Class JavaHttpSubscriptionAdapter implements SubscriptionAdapter When setting a SubscriptionAdapter via the Builder, it will also be used as the RpcAdapter

interface PolkadotApi {
    //...

    <T> CompletableFuture<Subscription<T>> subscribe(SubscribeCall<T> call);
}

The Subscription<T> instance provides method handler() to handle events. Note that if handler is added twice, a new handler replaces the previous one. Providing a null handler removes the handler.

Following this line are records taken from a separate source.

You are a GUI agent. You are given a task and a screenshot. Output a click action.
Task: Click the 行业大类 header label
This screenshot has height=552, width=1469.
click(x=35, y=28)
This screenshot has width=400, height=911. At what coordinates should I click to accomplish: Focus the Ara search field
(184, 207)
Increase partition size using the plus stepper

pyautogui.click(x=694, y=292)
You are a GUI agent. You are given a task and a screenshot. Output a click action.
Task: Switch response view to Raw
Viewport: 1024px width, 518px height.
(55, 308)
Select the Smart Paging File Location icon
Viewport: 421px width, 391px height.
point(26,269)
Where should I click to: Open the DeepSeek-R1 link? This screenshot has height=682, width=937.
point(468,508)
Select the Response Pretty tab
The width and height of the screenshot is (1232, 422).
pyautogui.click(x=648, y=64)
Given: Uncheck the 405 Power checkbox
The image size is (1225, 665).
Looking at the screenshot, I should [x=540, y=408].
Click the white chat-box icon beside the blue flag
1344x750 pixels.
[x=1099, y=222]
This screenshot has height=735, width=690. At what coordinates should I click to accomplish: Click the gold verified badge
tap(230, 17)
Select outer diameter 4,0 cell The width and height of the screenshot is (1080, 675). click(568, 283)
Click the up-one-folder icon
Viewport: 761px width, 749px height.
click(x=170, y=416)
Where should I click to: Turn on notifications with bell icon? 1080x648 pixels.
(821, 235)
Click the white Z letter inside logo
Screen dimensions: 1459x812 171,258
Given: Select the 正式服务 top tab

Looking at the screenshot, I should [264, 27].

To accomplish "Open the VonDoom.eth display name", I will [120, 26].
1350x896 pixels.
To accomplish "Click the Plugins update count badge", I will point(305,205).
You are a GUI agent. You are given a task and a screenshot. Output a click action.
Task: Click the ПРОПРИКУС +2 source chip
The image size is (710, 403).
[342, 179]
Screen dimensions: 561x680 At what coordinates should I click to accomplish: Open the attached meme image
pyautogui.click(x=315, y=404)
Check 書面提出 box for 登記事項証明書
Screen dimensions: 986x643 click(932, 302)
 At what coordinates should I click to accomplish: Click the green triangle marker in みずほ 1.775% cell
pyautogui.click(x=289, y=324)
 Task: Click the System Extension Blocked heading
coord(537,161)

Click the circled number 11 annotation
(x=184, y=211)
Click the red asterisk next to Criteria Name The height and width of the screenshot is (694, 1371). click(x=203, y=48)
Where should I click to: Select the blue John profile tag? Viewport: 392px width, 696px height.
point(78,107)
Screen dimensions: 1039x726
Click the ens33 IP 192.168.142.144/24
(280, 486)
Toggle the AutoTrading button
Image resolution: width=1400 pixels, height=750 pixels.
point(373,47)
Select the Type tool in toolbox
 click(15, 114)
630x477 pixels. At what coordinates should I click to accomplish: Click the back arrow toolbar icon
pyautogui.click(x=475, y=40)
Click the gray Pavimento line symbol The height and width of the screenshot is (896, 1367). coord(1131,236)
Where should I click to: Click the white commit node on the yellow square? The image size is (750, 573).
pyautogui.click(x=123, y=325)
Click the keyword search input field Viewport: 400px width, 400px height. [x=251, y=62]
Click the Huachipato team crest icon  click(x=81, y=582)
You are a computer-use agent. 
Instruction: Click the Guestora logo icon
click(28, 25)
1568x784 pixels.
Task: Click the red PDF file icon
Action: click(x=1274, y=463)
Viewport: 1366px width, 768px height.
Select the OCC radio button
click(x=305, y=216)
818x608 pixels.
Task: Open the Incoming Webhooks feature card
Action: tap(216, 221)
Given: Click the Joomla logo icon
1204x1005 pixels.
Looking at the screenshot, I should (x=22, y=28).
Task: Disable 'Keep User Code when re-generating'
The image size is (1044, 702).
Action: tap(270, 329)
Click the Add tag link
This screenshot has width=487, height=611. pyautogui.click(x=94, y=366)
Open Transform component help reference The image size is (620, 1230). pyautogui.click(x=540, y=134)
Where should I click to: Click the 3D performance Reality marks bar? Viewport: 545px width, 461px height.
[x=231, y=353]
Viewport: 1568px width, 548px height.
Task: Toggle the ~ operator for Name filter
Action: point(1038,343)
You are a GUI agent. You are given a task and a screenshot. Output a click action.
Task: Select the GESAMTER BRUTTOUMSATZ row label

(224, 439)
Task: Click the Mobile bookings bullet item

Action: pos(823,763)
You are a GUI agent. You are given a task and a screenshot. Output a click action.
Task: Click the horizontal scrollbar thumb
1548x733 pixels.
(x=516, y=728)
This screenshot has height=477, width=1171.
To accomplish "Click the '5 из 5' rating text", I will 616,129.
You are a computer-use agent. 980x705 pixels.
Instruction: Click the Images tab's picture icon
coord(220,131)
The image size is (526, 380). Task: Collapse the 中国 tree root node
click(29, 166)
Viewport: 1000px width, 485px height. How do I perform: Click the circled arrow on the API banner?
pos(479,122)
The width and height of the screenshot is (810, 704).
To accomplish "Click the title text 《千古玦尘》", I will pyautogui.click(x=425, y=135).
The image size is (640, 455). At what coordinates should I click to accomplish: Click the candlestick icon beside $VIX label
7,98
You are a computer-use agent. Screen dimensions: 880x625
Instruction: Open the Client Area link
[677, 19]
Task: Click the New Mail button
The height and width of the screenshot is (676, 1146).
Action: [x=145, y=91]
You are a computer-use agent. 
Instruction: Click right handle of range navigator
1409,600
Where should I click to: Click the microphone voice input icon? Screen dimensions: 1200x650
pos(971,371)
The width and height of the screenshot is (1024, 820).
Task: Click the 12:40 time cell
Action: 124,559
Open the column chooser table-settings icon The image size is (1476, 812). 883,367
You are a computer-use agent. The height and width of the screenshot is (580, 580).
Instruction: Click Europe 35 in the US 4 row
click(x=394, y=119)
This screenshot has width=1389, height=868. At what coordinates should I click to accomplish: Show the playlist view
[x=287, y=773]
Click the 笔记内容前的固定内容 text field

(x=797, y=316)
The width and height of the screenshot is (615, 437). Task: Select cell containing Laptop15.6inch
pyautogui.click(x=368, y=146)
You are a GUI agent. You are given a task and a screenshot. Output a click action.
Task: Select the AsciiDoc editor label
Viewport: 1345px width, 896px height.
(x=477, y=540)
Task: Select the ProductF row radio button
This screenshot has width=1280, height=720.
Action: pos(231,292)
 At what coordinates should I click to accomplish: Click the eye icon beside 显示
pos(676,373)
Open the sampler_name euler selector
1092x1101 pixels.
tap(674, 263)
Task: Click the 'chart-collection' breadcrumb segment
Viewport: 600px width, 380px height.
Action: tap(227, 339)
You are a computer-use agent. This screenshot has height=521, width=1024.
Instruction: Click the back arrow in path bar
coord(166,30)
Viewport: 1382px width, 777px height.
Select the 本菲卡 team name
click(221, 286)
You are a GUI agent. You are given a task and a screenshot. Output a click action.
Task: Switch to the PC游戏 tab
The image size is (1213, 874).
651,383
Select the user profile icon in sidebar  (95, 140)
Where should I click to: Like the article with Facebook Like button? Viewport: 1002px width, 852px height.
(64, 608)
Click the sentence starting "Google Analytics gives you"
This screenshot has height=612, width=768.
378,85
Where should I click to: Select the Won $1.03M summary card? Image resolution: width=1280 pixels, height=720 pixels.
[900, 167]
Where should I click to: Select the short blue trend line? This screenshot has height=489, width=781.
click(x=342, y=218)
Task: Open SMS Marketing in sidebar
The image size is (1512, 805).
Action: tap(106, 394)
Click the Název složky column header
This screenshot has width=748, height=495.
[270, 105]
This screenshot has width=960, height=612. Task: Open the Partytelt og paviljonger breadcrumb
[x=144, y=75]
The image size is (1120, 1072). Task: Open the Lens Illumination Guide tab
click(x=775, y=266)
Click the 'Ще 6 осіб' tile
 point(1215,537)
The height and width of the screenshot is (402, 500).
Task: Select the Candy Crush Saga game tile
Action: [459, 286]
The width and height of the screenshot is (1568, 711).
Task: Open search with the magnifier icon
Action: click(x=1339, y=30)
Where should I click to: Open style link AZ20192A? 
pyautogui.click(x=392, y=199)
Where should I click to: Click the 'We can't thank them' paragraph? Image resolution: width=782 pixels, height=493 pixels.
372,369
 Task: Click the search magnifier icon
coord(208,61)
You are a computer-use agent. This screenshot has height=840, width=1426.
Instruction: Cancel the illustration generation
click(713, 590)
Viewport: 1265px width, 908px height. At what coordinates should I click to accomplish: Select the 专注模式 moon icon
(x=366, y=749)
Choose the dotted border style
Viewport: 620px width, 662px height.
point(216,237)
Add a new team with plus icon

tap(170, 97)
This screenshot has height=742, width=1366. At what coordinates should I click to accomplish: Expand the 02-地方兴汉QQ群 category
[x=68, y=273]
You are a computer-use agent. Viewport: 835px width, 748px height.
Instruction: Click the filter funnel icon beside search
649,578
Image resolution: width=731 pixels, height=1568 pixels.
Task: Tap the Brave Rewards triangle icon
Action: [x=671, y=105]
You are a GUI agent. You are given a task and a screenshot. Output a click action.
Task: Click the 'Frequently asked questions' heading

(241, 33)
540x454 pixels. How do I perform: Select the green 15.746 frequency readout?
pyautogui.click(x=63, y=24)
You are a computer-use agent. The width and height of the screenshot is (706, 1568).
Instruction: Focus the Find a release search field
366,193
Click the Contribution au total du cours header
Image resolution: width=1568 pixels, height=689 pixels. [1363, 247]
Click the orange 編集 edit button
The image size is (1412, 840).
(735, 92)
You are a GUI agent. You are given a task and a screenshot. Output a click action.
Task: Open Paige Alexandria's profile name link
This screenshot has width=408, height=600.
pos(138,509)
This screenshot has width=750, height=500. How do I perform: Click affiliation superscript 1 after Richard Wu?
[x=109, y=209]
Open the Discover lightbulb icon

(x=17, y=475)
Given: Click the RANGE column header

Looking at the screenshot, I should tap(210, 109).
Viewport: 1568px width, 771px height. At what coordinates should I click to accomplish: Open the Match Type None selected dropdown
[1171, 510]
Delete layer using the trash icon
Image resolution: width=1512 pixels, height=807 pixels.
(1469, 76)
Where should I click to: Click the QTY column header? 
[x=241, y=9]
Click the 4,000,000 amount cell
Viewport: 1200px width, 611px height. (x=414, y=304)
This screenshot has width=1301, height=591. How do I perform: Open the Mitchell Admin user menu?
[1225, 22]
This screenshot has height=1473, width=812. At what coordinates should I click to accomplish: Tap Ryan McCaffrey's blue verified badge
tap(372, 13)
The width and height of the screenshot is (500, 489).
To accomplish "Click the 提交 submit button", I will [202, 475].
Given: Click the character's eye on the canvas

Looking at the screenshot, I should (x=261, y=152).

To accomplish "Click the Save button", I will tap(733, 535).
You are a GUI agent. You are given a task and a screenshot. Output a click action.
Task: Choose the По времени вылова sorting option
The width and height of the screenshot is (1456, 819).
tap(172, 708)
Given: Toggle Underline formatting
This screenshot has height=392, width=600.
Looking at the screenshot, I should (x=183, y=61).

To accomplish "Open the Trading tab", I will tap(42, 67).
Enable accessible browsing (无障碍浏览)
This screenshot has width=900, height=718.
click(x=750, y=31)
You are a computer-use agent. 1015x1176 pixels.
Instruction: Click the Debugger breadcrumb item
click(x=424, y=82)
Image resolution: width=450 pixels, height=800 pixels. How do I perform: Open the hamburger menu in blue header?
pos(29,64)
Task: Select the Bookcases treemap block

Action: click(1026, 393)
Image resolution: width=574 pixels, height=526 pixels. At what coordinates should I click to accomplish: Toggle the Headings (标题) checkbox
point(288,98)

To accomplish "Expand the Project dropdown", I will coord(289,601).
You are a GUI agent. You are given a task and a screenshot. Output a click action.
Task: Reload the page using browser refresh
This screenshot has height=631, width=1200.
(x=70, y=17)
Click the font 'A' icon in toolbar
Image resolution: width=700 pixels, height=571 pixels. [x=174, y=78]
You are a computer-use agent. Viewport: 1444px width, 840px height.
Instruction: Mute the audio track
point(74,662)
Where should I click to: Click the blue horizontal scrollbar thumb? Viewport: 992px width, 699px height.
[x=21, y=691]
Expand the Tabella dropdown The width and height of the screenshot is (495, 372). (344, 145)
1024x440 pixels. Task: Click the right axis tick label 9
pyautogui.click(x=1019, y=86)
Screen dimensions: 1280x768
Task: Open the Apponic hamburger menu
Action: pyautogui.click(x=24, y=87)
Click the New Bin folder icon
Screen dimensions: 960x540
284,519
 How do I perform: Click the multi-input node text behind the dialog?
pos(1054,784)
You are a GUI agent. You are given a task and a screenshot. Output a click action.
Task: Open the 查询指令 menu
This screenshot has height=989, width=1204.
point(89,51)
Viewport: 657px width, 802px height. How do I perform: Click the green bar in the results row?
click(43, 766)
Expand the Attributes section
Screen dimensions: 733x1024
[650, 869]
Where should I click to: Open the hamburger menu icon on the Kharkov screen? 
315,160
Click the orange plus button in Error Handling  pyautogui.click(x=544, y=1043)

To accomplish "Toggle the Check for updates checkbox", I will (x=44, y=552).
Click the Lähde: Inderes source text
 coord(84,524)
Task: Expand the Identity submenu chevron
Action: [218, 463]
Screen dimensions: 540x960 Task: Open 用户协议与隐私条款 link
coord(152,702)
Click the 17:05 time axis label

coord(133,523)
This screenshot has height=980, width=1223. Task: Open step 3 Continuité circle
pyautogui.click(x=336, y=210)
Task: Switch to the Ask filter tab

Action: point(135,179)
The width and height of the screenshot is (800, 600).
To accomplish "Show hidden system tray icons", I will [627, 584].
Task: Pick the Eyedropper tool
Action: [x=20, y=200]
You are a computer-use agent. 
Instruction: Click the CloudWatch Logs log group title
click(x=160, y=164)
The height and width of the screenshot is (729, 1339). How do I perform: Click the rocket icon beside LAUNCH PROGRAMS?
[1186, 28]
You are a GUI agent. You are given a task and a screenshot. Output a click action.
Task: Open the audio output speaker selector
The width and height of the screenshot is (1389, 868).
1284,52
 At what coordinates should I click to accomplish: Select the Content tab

interface Subscription<T> extends AutoCloseable {
    void handler(Consumer<? extends Subscription.Event<? extends T>> handler);
}

And the Event itself is a simple wrapper around the JSON-based result, with a method name provided by the subscription response. For the most of the cases you can ignore latter (method name) and use the result only.

class Event<T> {
    public T getResult();
    public String getMethod();
}

Subscribing to Polkadot events

The first thing you have to do (after .connect) is to start the subscription by sending a command. You can construct SubscribeCall<T> manually, or use a command from the predefines set of standard subscriptions provided by PolkadotSubscriptionApi.subscriptions()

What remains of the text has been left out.